-- Start INFORMATION PROVIDED --

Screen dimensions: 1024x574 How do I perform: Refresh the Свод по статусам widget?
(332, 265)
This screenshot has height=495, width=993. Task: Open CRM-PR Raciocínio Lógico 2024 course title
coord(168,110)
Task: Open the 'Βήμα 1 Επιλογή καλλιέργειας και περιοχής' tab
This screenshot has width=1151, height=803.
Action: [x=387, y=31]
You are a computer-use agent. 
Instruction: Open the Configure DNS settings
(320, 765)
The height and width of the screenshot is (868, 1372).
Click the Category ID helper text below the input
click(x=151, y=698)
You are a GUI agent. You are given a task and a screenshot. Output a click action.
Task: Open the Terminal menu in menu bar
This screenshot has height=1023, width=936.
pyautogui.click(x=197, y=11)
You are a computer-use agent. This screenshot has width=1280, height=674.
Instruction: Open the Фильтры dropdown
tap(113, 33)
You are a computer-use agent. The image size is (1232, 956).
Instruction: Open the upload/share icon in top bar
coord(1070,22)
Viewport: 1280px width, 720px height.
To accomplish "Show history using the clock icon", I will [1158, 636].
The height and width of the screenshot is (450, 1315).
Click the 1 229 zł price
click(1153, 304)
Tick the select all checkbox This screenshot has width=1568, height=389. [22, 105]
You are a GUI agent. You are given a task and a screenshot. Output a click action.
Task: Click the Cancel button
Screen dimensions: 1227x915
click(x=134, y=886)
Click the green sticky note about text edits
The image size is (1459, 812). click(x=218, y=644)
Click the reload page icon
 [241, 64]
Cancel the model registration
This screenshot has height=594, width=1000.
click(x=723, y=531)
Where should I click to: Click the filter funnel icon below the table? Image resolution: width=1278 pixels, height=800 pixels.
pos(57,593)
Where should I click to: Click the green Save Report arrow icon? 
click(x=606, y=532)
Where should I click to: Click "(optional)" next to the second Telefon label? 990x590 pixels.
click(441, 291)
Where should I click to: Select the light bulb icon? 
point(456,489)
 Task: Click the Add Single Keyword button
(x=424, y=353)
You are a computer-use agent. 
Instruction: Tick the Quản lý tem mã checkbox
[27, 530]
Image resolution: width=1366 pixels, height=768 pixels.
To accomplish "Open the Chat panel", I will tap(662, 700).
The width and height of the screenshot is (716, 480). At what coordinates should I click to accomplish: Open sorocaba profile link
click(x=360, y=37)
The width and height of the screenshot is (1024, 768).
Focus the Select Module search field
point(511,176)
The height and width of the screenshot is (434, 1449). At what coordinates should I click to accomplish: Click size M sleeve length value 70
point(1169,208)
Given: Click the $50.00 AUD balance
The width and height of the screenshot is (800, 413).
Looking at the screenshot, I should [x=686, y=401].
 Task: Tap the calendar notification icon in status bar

-- End INFORMATION PROVIDED --

EXERCISE TASK » Please return all of the rows above word for word, with nothing added, dropped or reordered.

FINAL RESULT »
Screen dimensions: 1024x574 How do I perform: Refresh the Свод по статусам widget?
(332, 265)
This screenshot has height=495, width=993. Task: Open CRM-PR Raciocínio Lógico 2024 course title
coord(168,110)
Task: Open the 'Βήμα 1 Επιλογή καλλιέργειας και περιοχής' tab
This screenshot has width=1151, height=803.
Action: [x=387, y=31]
You are a computer-use agent. 
Instruction: Open the Configure DNS settings
(320, 765)
The height and width of the screenshot is (868, 1372).
Click the Category ID helper text below the input
click(x=151, y=698)
You are a GUI agent. You are given a task and a screenshot. Output a click action.
Task: Open the Terminal menu in menu bar
This screenshot has height=1023, width=936.
pyautogui.click(x=197, y=11)
You are a computer-use agent. This screenshot has width=1280, height=674.
Instruction: Open the Фильтры dropdown
tap(113, 33)
You are a computer-use agent. The image size is (1232, 956).
Instruction: Open the upload/share icon in top bar
coord(1070,22)
Viewport: 1280px width, 720px height.
To accomplish "Show history using the clock icon", I will [1158, 636].
The height and width of the screenshot is (450, 1315).
Click the 1 229 zł price
click(1153, 304)
Tick the select all checkbox This screenshot has width=1568, height=389. [22, 105]
You are a GUI agent. You are given a task and a screenshot. Output a click action.
Task: Click the Cancel button
Screen dimensions: 1227x915
click(x=134, y=886)
Click the green sticky note about text edits
The image size is (1459, 812). click(x=218, y=644)
Click the reload page icon
 [241, 64]
Cancel the model registration
This screenshot has height=594, width=1000.
click(x=723, y=531)
Where should I click to: Click the filter funnel icon below the table? Image resolution: width=1278 pixels, height=800 pixels.
pos(57,593)
Where should I click to: Click the green Save Report arrow icon? 
click(x=606, y=532)
Where should I click to: Click "(optional)" next to the second Telefon label? 990x590 pixels.
click(441, 291)
Where should I click to: Select the light bulb icon? 
point(456,489)
 Task: Click the Add Single Keyword button
(x=424, y=353)
You are a computer-use agent. 
Instruction: Tick the Quản lý tem mã checkbox
[27, 530]
Image resolution: width=1366 pixels, height=768 pixels.
To accomplish "Open the Chat panel", I will tap(662, 700).
The width and height of the screenshot is (716, 480). At what coordinates should I click to accomplish: Open sorocaba profile link
click(x=360, y=37)
The width and height of the screenshot is (1024, 768).
Focus the Select Module search field
point(511,176)
The height and width of the screenshot is (434, 1449). At what coordinates should I click to accomplish: Click size M sleeve length value 70
point(1169,208)
Given: Click the $50.00 AUD balance
The width and height of the screenshot is (800, 413).
Looking at the screenshot, I should [x=686, y=401].
 Task: Tap the calendar notification icon in status bar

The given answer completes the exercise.